Exercise description:
Take the data below and filter it for lines containing the word "agent"; show each line found.

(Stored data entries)

━━━━

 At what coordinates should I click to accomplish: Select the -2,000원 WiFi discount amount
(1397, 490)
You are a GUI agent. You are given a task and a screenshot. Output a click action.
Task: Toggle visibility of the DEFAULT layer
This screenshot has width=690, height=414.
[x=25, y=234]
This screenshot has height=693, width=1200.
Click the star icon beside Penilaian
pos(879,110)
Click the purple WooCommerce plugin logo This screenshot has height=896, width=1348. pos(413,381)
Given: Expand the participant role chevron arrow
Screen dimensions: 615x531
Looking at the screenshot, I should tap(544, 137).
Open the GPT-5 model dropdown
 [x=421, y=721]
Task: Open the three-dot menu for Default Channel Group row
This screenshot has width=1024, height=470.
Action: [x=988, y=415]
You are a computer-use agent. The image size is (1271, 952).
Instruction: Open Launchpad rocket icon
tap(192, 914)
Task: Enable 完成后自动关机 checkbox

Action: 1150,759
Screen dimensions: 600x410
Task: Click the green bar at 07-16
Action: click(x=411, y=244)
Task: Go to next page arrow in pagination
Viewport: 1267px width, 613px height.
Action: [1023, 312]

━━━━

Response box:
You are a GUI agent. You are given a task and a screenshot. Output a click action.
You are a computer-use agent. The image size is (1271, 952).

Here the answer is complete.